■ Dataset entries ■

╭──

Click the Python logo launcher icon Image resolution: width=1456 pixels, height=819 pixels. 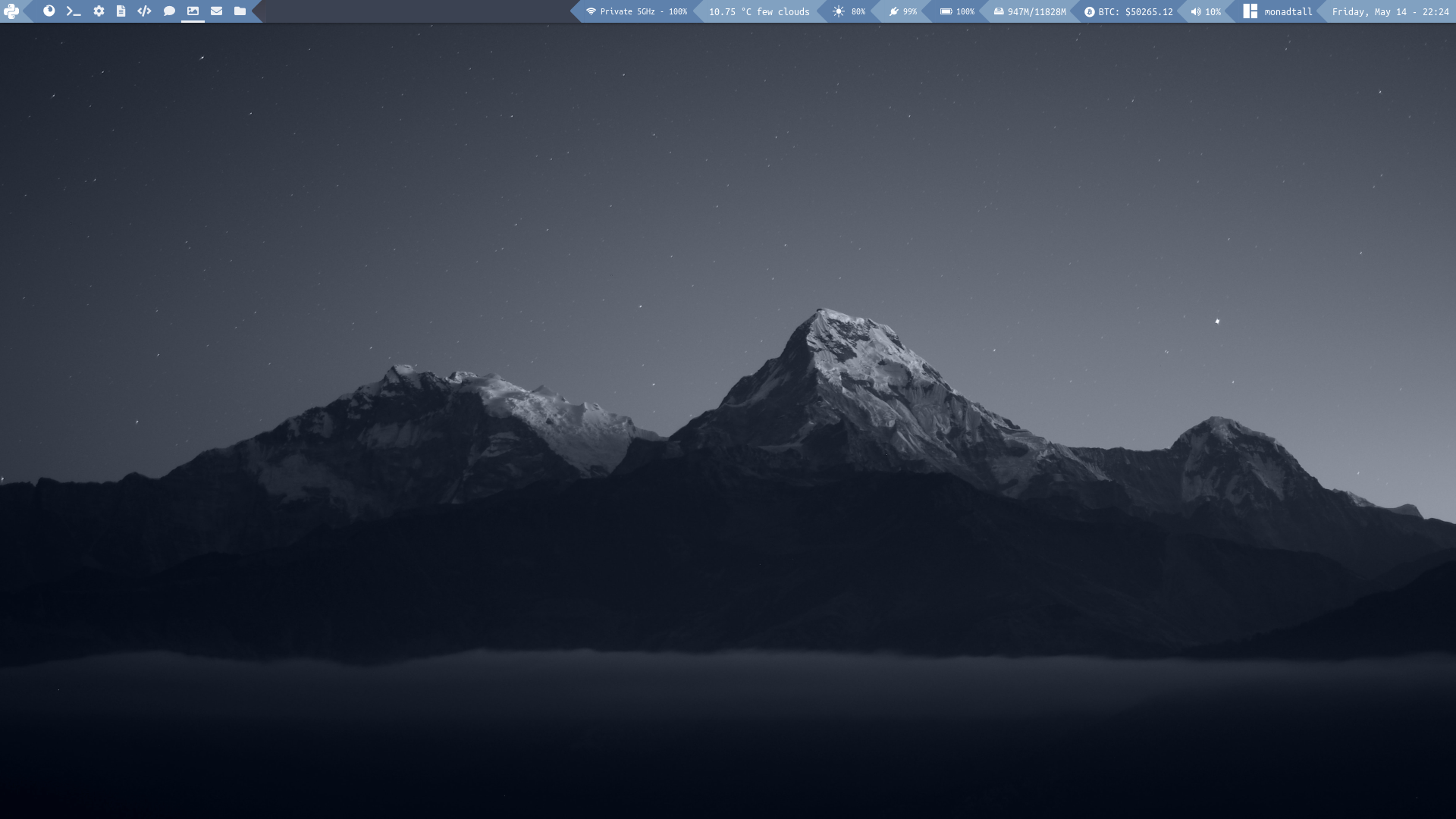click(x=11, y=11)
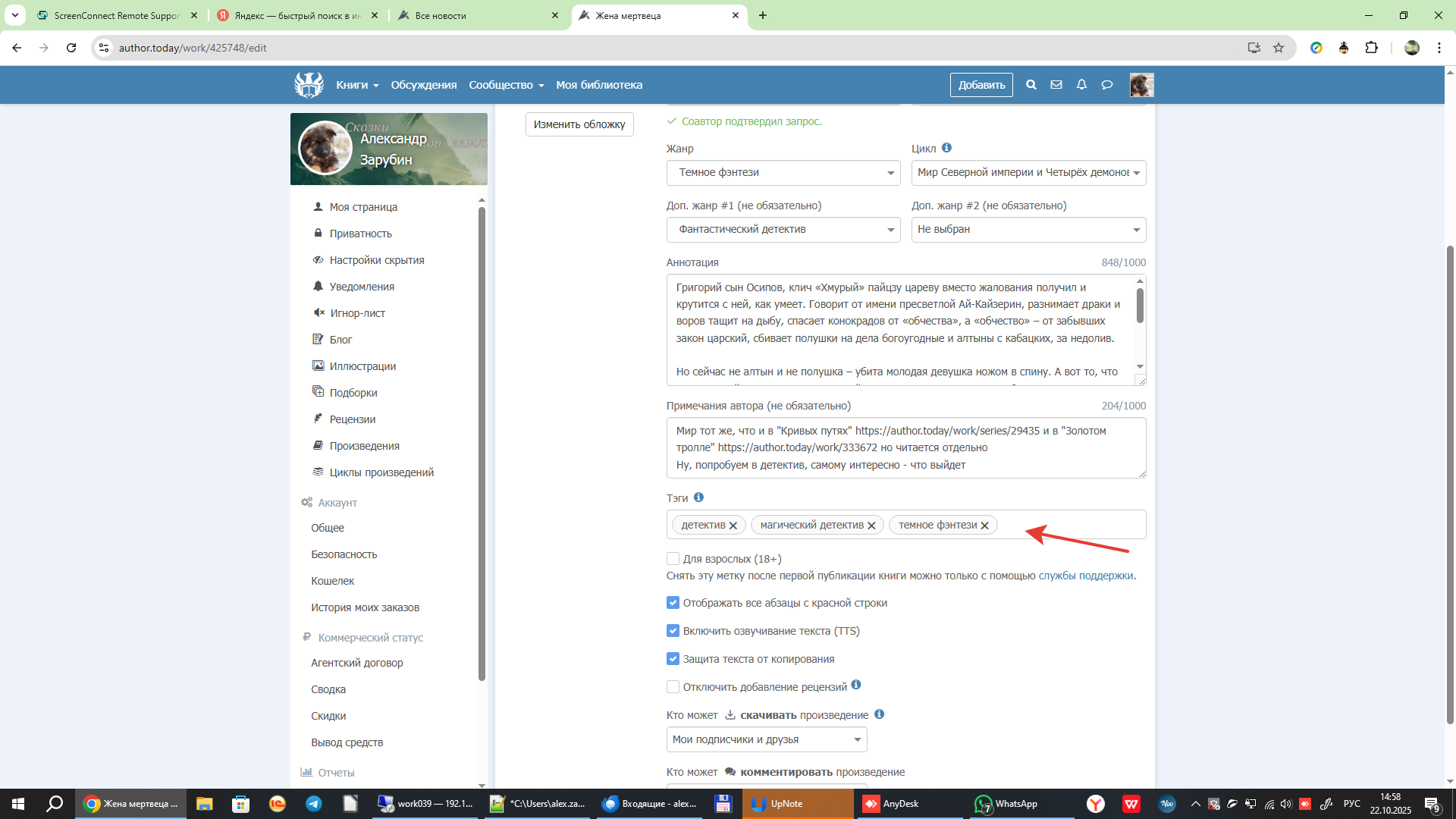Click the annotation textarea scrollbar down arrow
Viewport: 1456px width, 819px height.
coord(1140,367)
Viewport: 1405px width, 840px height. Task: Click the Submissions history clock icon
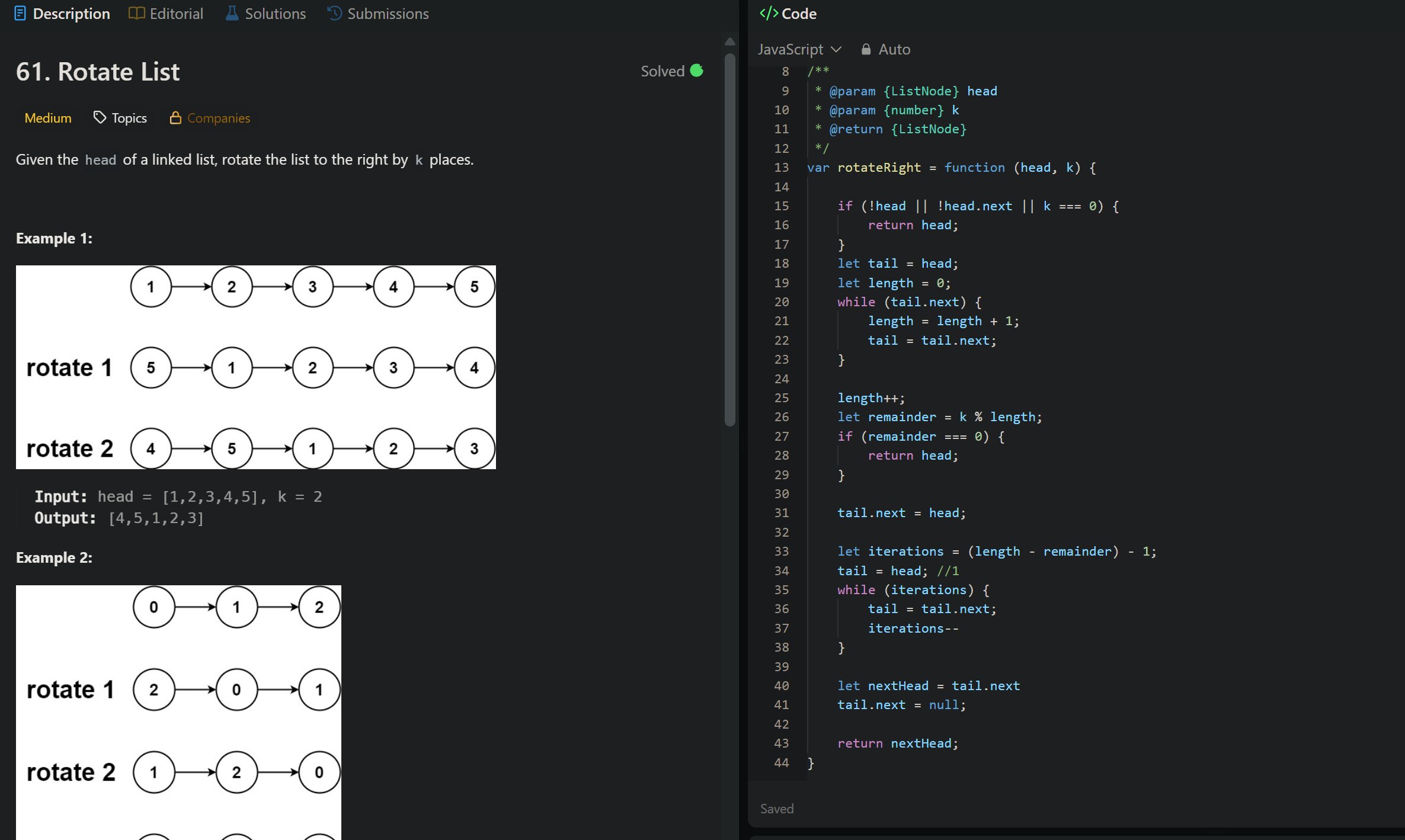click(334, 14)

╰──

■ YOUR ASSIGNMENT ■
Please set down the lines from the one with "Viewport: 1405px width, 840px" to the end of the entries above, exactly as they are, and drop every picture.

■ ANSWER SPACE ■
Viewport: 1405px width, 840px height. Task: Click the Submissions history clock icon
click(334, 14)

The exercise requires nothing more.